** ASSIGNMENT **
Retype all of the entries precisely.

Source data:
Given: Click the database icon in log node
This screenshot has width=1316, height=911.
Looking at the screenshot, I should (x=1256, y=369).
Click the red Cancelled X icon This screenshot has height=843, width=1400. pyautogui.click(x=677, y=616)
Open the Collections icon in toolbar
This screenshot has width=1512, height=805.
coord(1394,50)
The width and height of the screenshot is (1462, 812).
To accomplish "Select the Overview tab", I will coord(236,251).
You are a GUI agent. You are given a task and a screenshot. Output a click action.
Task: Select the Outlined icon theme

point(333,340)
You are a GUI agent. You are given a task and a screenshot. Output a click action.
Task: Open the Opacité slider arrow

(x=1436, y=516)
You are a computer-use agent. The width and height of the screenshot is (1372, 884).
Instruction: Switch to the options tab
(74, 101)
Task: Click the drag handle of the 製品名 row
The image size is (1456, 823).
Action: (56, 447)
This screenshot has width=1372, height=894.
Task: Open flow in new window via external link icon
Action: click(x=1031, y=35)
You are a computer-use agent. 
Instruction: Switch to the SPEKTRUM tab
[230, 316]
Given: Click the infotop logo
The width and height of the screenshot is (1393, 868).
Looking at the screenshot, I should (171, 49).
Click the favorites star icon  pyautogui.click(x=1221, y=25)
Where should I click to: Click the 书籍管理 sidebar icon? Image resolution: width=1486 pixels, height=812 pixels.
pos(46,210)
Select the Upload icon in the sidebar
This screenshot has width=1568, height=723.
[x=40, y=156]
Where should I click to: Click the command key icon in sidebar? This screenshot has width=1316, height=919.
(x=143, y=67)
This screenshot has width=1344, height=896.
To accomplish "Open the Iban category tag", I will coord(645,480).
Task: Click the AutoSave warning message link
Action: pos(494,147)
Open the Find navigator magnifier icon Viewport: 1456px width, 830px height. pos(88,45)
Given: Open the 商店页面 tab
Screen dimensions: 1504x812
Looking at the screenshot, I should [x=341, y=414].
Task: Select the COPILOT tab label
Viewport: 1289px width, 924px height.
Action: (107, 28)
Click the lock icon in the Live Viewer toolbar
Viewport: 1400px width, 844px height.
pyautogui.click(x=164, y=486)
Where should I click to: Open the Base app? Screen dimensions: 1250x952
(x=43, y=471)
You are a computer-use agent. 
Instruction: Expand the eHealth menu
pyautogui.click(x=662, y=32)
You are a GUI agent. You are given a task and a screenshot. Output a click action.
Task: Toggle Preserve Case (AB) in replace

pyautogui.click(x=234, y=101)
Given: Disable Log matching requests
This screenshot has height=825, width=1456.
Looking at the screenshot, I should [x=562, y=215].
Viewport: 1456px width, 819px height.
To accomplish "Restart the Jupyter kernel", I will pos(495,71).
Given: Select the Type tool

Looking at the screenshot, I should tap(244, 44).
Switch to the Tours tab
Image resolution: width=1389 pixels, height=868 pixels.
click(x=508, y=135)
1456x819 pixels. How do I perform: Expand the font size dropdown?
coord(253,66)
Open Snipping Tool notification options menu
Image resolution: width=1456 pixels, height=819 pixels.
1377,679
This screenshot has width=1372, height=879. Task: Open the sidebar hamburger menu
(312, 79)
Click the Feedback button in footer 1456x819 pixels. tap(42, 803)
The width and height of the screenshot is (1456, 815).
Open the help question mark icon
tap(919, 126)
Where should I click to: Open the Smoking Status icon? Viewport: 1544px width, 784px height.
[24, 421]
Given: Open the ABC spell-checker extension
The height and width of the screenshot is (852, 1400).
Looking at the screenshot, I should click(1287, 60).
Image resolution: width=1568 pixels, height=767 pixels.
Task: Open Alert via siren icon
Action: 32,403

** RESPONSE TO THE TASK **
Given: Click the database icon in log node
This screenshot has width=1316, height=911.
Looking at the screenshot, I should (x=1256, y=369).
Click the red Cancelled X icon This screenshot has height=843, width=1400. pyautogui.click(x=677, y=616)
Open the Collections icon in toolbar
This screenshot has width=1512, height=805.
coord(1394,50)
The width and height of the screenshot is (1462, 812).
To accomplish "Select the Overview tab", I will coord(236,251).
You are a GUI agent. You are given a task and a screenshot. Output a click action.
Task: Select the Outlined icon theme

point(333,340)
You are a GUI agent. You are given a task and a screenshot. Output a click action.
Task: Open the Opacité slider arrow

(x=1436, y=516)
You are a computer-use agent. The width and height of the screenshot is (1372, 884).
Instruction: Switch to the options tab
(74, 101)
Task: Click the drag handle of the 製品名 row
The image size is (1456, 823).
Action: (56, 447)
This screenshot has width=1372, height=894.
Task: Open flow in new window via external link icon
Action: click(x=1031, y=35)
You are a computer-use agent. 
Instruction: Switch to the SPEKTRUM tab
[230, 316]
Given: Click the infotop logo
The width and height of the screenshot is (1393, 868).
Looking at the screenshot, I should (171, 49).
Click the favorites star icon  pyautogui.click(x=1221, y=25)
Where should I click to: Click the 书籍管理 sidebar icon? Image resolution: width=1486 pixels, height=812 pixels.
pos(46,210)
Select the Upload icon in the sidebar
This screenshot has width=1568, height=723.
[x=40, y=156]
Where should I click to: Click the command key icon in sidebar? This screenshot has width=1316, height=919.
(x=143, y=67)
This screenshot has width=1344, height=896.
To accomplish "Open the Iban category tag", I will coord(645,480).
Task: Click the AutoSave warning message link
Action: pos(494,147)
Open the Find navigator magnifier icon Viewport: 1456px width, 830px height. pos(88,45)
Given: Open the 商店页面 tab
Screen dimensions: 1504x812
Looking at the screenshot, I should [x=341, y=414].
Task: Select the COPILOT tab label
Viewport: 1289px width, 924px height.
Action: (107, 28)
Click the lock icon in the Live Viewer toolbar
Viewport: 1400px width, 844px height.
pyautogui.click(x=164, y=486)
Where should I click to: Open the Base app? Screen dimensions: 1250x952
(x=43, y=471)
You are a computer-use agent. 
Instruction: Expand the eHealth menu
pyautogui.click(x=662, y=32)
You are a GUI agent. You are given a task and a screenshot. Output a click action.
Task: Toggle Preserve Case (AB) in replace

pyautogui.click(x=234, y=101)
Given: Disable Log matching requests
This screenshot has height=825, width=1456.
Looking at the screenshot, I should [x=562, y=215].
Viewport: 1456px width, 819px height.
To accomplish "Restart the Jupyter kernel", I will pos(495,71).
Given: Select the Type tool

Looking at the screenshot, I should tap(244, 44).
Switch to the Tours tab
Image resolution: width=1389 pixels, height=868 pixels.
click(x=508, y=135)
1456x819 pixels. How do I perform: Expand the font size dropdown?
coord(253,66)
Open Snipping Tool notification options menu
Image resolution: width=1456 pixels, height=819 pixels.
1377,679
This screenshot has width=1372, height=879. Task: Open the sidebar hamburger menu
(312, 79)
Click the Feedback button in footer 1456x819 pixels. tap(42, 803)
The width and height of the screenshot is (1456, 815).
Open the help question mark icon
tap(919, 126)
Where should I click to: Open the Smoking Status icon? Viewport: 1544px width, 784px height.
[24, 421]
Given: Open the ABC spell-checker extension
The height and width of the screenshot is (852, 1400).
Looking at the screenshot, I should click(1287, 60).
Image resolution: width=1568 pixels, height=767 pixels.
Task: Open Alert via siren icon
Action: 32,403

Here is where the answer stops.